Presentation Summary

Written by Miljan Krcobic
Reviewed by Leticia Prates Roma

Patients with chronic kidney disease (CKD) carry a 5- to 10-fold higher risk for developing cardiovascular disease (CVD) compared to age-matched controls [1]. Heart failure (HF) is the leading CV complication in CKD patients and its prevalence increases with declining kidney function. Approximately 50% of patients with CKD stages 4 and 5 will develop HF [2]. Although the exact mechanism leading to such events is not known, reactive oxygen species (ROS) are considered as one of the potential mediators [1].

The main sources of ROS production in CKD and visualization techniques

Growing evidence supports oxidative injury as a common link between progressive renal and cardiac dysfunction. Because both primary cardiac and renal failures lead to the elaboration of the renin-angiotensin-aldosterone system (RAAS), activation of oxidases by angiotensin II in one organ has the potential to lead to progressive dysfunction in the secondary organ through ROS generation (Figure 1). It has also been suggested that volume overload and cardiac preload and afterload caused by RAAS activation may lead to a mitochondrial imbalance in cardiomyocytes, further increasing the ROS production and potentially initiating HF in CKD patients [3].

Figure 1: Classical concept of ROS production in CKD (Slide 5 [4]).

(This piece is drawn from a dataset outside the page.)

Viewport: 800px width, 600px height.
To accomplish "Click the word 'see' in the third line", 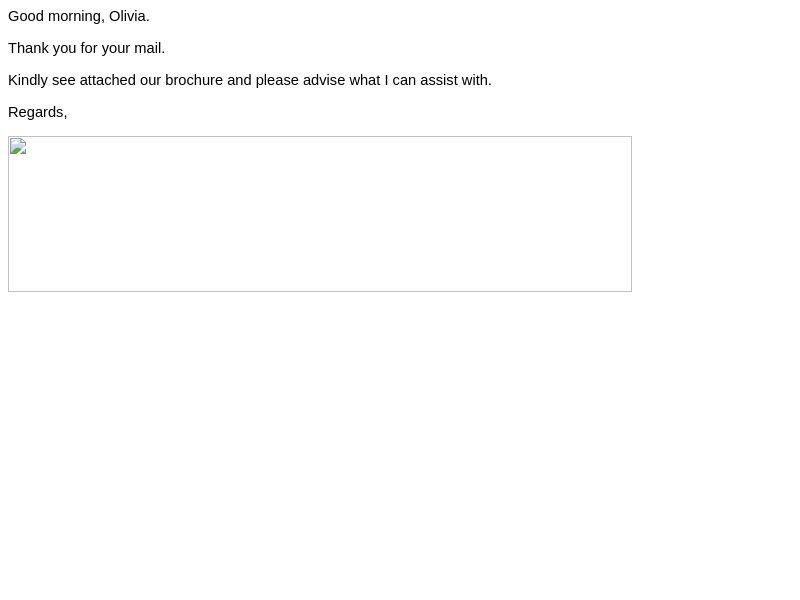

ROS are mainly produced by mitochondria, NADPH oxidases (NOX), and other enzymes like xanthine oxidase and cytochrome P450. To be able to differentiate the production of ROS between mitochondria and NOX, it is necessary to measure ROS and detect their specific changes in different cell-like compartments [5]. However, a lack of tools for measuring the status of defined intracellular redox couples has been a profound limitation for many years. Conventional approaches either lacked well-defined specificity or disrupted cellular integrity. For example, redox-sensitive fluorescent dyes, frequently used to detect oxidant generation within cells, interact with multiple oxidants and may even promote artificial ROS formation [6]. To overcome these limitations, new, genetically encoded biosensors such as redox-sensitive green fluorescent protein (roGFP2) coupled with human glutaredoxin-1 (Grx1) (Grx1-roGFP2) and oxidant receptor peroxidase 1 (Orp1)-roGFP2 were developed [6, 7]. The advantages of these sensors comprise higher specificity and sensitivity for particular ROS, better targeting to different cell line compartments including even microenvironment inside the cell and the possibility to make ratiometric imaging and real-time measurements [8].

Recently, Prof Roma and her team developed a procedure that enables the preservation and in vivo visualization of the redox state of an expressed biosensor (mitochondrial Grx1-roGFP2 or Orp1-roGFP2) in transgenic mice. This technique allowed visualization of redox changes such as, for example, H2O2 production in the mitochondria, that may occur during embryonic development of mice (yellow spots on Figure 2A) or the necrotic core oxidation in mice with small cells lung cancer (Figure 2B) [9]. Another advantage of this procedure is that different cell-types including cardiomyocytes of mice can be isolated and ex vivo dynamic measurements can be performed [4].

Figure 2A. Visualization of the oxidation in a mouse embryo; Figure 2B. Visualization of the oxidation in small cells in a mouse with lung cancer (Slide 5 [4]) [9].

Additionally, one study investigated whether mitochondria and cytosolic ROS are produced in the heart of CKD mice using a novel method for induction of renal failure through dietary delivery of adenine. After 11 weeks of follow-up, mice developed only mild cardiac phenotype followed by increased plasma creatinine levels, an increase in systolic blood pressure, early cardiac volumetric parameter impairment and increased mitochondrial oxidation [10, 4].

Uremic toxins as mediators of cardiac failure

Uremic toxins may also play an important role in the progression of CV disease in the setting of CKD. The highly protein-bound uremic toxin indoxyl sulfate has emerged as a potent toxin adversely affecting both the kidney and heart. Direct cardiac effects of this and other uremic toxins have been recently demonstrated in in vitro and in vivo studiesPotent fibrogenic and prohypertrophic effects, as well as oxidative stress-inducing effects, appear to play a central role in uremic-toxin driven renal and cardiac pathology [11].

In one of the experiments, redox sensors were used to screen whether different uremic toxins can be involved in cardiac failure. Researchers stably expressed H2O2 biosensors in both the cytosol and mitochondria of the cardiomyocytes. The sensors proved to be very responsive to H2O2 levels. In mitochondria, H2O2 concentration of 5 μM already led to mitochondria response, whereas in the cytosol, the response was observed when the concentrations of H2O2 were 20 μM or higher. Sensors were saturated when the levels of H2O2 were between 50 and 100 μM. Results of this analysis confirmed increased cytosolic and mitochondrial H2O2 levels with fractions from the dialysate, and increased cell death in the hydrophilic fraction partially protected by protein SS-31 [4].